§ **Passage given**:
══════════════════════════════
The photograph was selected in 2002 by the United States Postal Service for use on a stamp to commemorate the Korean War. The Postal Service contacted Alli for the image, and he sold it to them for $1500. Alli suggested that the Postal Service contact both Cooper-Leckey and Gaylord for permission, but they did not contact anyone about licensing. They altered Real Life so as to make it monochromatic and grey, and sold the stamps until 2005 when they decided to retire it.
In 2006 Gaylord sued the United States for copyright infringement in Federal Claims Court. The court found the United States’ use of the copyrighted material in the stamp qualified as fair use, and Gaylord appealed. The Court of Appeals for the Federal Circuit reversed and remanded the case for an assessment of damages.
══════════════════════════════
§ **Listing**:
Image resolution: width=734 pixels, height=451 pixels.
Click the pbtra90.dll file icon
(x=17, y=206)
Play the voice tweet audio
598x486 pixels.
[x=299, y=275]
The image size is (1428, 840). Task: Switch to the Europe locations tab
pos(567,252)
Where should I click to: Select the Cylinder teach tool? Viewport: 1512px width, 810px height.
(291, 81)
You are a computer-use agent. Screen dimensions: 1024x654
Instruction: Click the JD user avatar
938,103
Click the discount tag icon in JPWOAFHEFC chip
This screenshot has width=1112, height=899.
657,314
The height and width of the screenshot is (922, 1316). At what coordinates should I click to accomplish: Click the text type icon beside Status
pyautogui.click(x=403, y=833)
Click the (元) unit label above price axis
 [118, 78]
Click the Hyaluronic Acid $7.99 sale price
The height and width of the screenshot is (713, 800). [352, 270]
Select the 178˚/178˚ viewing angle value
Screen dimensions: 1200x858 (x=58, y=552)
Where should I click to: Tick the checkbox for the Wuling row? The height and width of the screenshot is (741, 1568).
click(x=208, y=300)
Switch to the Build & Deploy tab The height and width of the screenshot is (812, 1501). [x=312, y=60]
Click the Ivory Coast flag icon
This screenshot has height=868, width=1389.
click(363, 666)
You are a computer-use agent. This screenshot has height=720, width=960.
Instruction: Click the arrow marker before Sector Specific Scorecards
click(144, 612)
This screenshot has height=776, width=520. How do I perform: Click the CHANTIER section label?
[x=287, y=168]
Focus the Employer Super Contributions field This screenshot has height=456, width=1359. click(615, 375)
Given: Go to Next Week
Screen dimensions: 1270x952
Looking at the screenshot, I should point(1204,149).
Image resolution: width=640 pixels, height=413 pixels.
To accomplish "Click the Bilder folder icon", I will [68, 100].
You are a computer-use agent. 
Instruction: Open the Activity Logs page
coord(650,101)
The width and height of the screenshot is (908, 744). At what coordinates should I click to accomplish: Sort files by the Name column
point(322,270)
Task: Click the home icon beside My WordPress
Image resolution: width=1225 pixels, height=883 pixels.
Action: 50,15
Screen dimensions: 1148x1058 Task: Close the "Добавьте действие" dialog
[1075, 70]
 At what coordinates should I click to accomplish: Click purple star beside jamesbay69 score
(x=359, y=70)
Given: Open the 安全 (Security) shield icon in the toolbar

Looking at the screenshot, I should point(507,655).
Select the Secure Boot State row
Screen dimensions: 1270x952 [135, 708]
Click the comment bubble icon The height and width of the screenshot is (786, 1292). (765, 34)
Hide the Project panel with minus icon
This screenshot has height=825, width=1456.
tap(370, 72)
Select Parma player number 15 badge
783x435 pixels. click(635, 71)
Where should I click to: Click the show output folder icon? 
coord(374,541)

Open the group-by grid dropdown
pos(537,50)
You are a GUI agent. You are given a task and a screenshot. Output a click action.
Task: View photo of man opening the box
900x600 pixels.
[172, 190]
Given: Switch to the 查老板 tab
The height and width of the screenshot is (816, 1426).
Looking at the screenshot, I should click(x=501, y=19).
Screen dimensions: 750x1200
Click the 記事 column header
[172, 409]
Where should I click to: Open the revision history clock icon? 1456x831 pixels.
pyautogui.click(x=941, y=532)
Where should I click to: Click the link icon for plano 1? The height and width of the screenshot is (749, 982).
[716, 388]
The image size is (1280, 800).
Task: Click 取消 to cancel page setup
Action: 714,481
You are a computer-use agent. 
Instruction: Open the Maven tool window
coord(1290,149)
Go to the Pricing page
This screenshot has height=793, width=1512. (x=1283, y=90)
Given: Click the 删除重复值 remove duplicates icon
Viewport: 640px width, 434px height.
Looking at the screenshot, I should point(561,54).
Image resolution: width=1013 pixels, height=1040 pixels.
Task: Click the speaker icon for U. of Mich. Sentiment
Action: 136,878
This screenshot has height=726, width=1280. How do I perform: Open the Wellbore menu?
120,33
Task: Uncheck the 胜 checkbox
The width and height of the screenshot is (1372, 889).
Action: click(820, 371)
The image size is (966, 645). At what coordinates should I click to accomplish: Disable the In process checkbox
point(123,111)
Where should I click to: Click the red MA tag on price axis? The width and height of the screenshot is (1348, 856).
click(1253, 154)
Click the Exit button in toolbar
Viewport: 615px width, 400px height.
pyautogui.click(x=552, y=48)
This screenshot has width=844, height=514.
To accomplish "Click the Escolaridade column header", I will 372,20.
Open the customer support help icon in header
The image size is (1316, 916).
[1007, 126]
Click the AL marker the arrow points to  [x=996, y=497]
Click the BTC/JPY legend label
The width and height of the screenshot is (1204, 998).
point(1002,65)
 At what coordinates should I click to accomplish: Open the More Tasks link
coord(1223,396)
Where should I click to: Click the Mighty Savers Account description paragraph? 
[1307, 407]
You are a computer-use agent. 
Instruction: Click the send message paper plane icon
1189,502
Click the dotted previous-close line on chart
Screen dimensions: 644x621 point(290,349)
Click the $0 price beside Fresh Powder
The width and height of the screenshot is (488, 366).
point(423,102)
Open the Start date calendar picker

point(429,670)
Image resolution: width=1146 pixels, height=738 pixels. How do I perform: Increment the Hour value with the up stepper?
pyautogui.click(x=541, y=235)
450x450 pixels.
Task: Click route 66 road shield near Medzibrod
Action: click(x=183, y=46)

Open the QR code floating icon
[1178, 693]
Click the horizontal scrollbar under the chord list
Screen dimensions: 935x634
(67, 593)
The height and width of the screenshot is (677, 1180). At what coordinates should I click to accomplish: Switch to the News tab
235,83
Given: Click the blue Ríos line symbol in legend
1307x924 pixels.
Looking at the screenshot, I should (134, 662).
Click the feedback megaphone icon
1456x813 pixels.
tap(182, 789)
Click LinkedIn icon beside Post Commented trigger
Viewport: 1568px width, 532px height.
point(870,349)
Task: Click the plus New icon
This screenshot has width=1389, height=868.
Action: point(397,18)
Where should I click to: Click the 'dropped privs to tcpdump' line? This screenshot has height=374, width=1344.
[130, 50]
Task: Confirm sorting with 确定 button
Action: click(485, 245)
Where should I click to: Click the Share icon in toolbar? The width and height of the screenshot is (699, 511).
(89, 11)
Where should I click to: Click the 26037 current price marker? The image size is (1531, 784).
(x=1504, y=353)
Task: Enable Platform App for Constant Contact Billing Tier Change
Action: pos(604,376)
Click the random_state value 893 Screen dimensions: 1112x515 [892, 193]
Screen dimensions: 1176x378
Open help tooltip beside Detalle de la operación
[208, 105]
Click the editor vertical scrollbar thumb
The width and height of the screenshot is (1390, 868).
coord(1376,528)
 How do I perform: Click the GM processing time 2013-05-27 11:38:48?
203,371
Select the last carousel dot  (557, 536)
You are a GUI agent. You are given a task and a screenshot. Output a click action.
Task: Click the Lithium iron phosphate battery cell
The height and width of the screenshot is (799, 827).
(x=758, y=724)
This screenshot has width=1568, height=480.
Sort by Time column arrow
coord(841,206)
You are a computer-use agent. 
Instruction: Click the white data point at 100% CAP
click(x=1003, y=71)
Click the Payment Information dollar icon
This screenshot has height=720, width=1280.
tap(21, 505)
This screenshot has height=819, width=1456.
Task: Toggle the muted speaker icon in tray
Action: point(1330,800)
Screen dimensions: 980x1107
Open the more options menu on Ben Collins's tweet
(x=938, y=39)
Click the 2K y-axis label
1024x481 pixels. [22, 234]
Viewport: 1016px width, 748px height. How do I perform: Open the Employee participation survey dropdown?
══════════════════════════════
§ **Objectives**:
• a. According to the passage about the Korean War stamp, how much did Alli receive from the Postal Service for the image?
• b. Name every person mentioned in the passage about the Korean War stamp.
Rely only on the passage about the Korean War stamp.

§ **The results**:
• a. $1500

• b. Alli, Cooper-Leckey, Gaylord